Correlations among the four classification systems show that the GMFCS was highly correlated with the MACS but slightly less correlated with the CFCS and EDACS. These results are similar to those of previous studies and indicate that gross motor function differs from communication and feeding functions [26–34]. The correlation coefficients were higher than those obtained in previous studies. The reason for this was that the participants in this study were classified at higher levels on the GMFCS than the participants in the previous studies. According to the study by Almasri et al., the correlation coefficient between the GMFCS and MACS was higher in children with spastic quadriplegia with higher GMFCS levels and lower in children with hemiplegia with lower GMFCS levels [3]. In Japan, there tends to be a greater proportion of individuals with cerebral palsy at GMFCS levels IV and V [40], as well as the participants of this study. Furthermore, the distribution of the MACS levels in comparison with the GMFCS levels illustrated that the MACS was correlated with the GMFCS, as indicated by the correlation coefficient. The CFCS was also correlated with the GMFCS as well as the MACS, but they scattered throughout the levels of the GMFCS. In the EDACS, eating and drinking functions were preserved in levels I to III of the GMFCS but were variably distributed in levels IV and V of the GMFCS. These results reflect the results of the correlation coefficients above and may also show the concurrent validity of these classification systems.

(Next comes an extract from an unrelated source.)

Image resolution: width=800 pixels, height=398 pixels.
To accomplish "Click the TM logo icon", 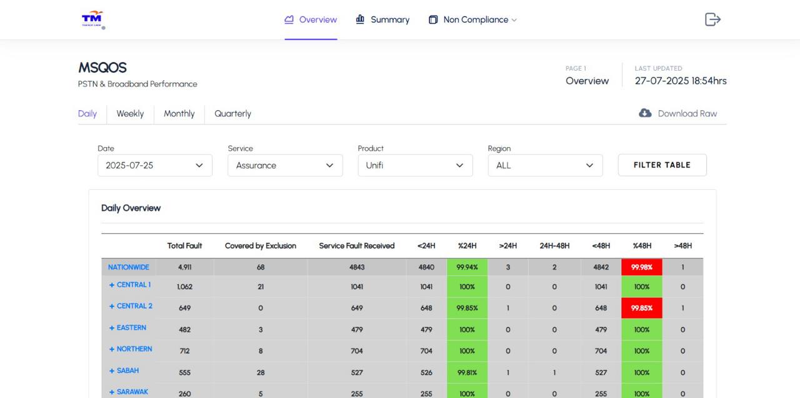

The current study has several limitations. As the data collection was performed at a central facility in Hokkaido, there may be limitations in generalizing the results to other parts of Japan, taking into account the regional nature of health care systems. The specific order in which the rating is performed may affect the results of the rating. It is also questionable whether the intra-rater assessment at a two-month interval is appropriate. Furthermore, using only GMFCS to examine the concurrent validity may be regarded as a limitation.
Conclusions
The content validity of the Japanese version of the MACS, CFCS and EDACS were generally good. For reliability, all percentage agreement values were at a desirable level, and the reliability coefficients were all adequate. The correlation coefficients among the GMFCS, MACS, CFCS, and EDACS were high.
Footnotes
Acknowledgments
We are very grateful to Dr. Hidecker and Dr. Sellers for sharing their knowledge and providing support. We also would like to thank Dr. Garry Heterick for the back-translation and English language editing. This work was supported by JSPS KAKENHI Grant Number JP 17K01460.
Conflict of interest
The authors have no conflicts of interest to report.